Return the whole passage on the AI skills gap below word for word, with no changes.
Segment Start: Document segment
The AI skills gap is not what you think it is

The AI skills gap has become a standard piece of business press: companies cannot find enough machine learning engineers, data scientists are in short supply, and organizations that cannot hire AI talent will fall behind. This framing shapes hiring strategies, training budgets, and acquisition decisions at companies across every sector.

It is also, for most organizations, the wrong diagnosis.

The skills that are actually scarce are not the ones that show up in job postings. The shortage that matters most for AI adoption is not ML engineering expertise. It is something less visible and harder to hire for: the ability to judge whether an AI system is producing good output, and the organizational capacity to define what “good” means before deploying.

What companies think they need

When organizations identify an AI skills gap, they typically describe it in terms of specific technical capabilities: deep learning expertise, Python fluency, experience with large language model fine-tuning, knowledge of vector databases. These are real skills. They are also concentrated in a small population, expensive to hire, and genuinely in demand.

But the assumption embedded in this framing is that the bottleneck to AI adoption is building AI systems. For most organizations, that is not the bottleneck. Foundation models are available as APIs. Infrastructure tooling has matured. Building a capable AI system requires less specialized expertise than it did three years ago, and that gap continues to close.

The bottleneck for most organizations is not building AI systems. It is knowing what to build, knowing whether what they built is working, and knowing how to integrate AI outputs into processes that were designed around human judgment.

The actual scarce skill: evaluation

The single most scarce skill in AI adoption is the ability to evaluate AI output in a specific domain.

Evaluation sounds like a technical problem. It is partly a technical problem: you need infrastructure for running evals, logging outputs, sampling from production, and measuring quality at scale. But the hard part of evaluation is not technical. It is knowing what good output looks like in a specific context.

A legal team deploying an AI contract review tool needs to evaluate whether the AI is correctly identifying risk clauses. That judgment requires legal expertise, not ML expertise. A hospital using AI to flag abnormal lab results needs to evaluate whether the flagging threshold is calibrated correctly. That judgment requires clinical expertise. A customer support team using AI to draft responses needs to evaluate whether the drafts match the company’s voice and avoid committing to things the company cannot deliver. That judgment requires customer expertise.
Segment End: Document segment
Segment Start: Given information
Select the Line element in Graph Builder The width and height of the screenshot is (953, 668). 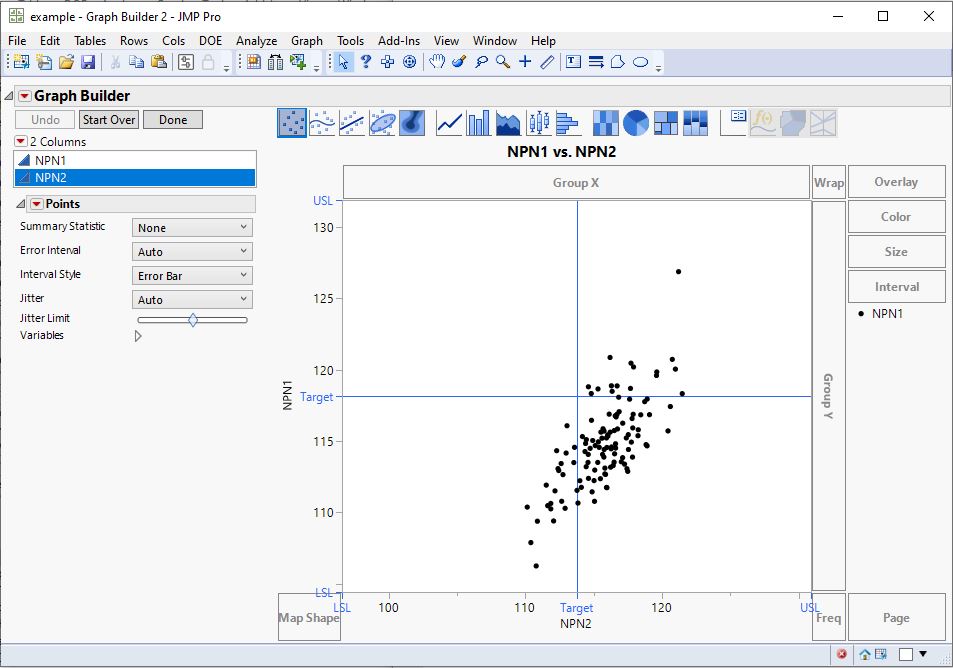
Segment End: Given information
**Solution to this exercise**
The AI skills gap is not what you think it is

The AI skills gap has become a standard piece of business press: companies cannot find enough machine learning engineers, data scientists are in short supply, and organizations that cannot hire AI talent will fall behind. This framing shapes hiring strategies, training budgets, and acquisition decisions at companies across every sector.

It is also, for most organizations, the wrong diagnosis.

The skills that are actually scarce are not the ones that show up in job postings. The shortage that matters most for AI adoption is not ML engineering expertise. It is something less visible and harder to hire for: the ability to judge whether an AI system is producing good output, and the organizational capacity to define what “good” means before deploying.

What companies think they need

When organizations identify an AI skills gap, they typically describe it in terms of specific technical capabilities: deep learning expertise, Python fluency, experience with large language model fine-tuning, knowledge of vector databases. These are real skills. They are also concentrated in a small population, expensive to hire, and genuinely in demand.

But the assumption embedded in this framing is that the bottleneck to AI adoption is building AI systems. For most organizations, that is not the bottleneck. Foundation models are available as APIs. Infrastructure tooling has matured. Building a capable AI system requires less specialized expertise than it did three years ago, and that gap continues to close.

The bottleneck for most organizations is not building AI systems. It is knowing what to build, knowing whether what they built is working, and knowing how to integrate AI outputs into processes that were designed around human judgment.

The actual scarce skill: evaluation

The single most scarce skill in AI adoption is the ability to evaluate AI output in a specific domain.

Evaluation sounds like a technical problem. It is partly a technical problem: you need infrastructure for running evals, logging outputs, sampling from production, and measuring quality at scale. But the hard part of evaluation is not technical. It is knowing what good output looks like in a specific context.

A legal team deploying an AI contract review tool needs to evaluate whether the AI is correctly identifying risk clauses. That judgment requires legal expertise, not ML expertise. A hospital using AI to flag abnormal lab results needs to evaluate whether the flagging threshold is calibrated correctly. That judgment requires clinical expertise. A customer support team using AI to draft responses needs to evaluate whether the drafts match the company’s voice and avoid committing to things the company cannot deliver. That judgment requires customer expertise.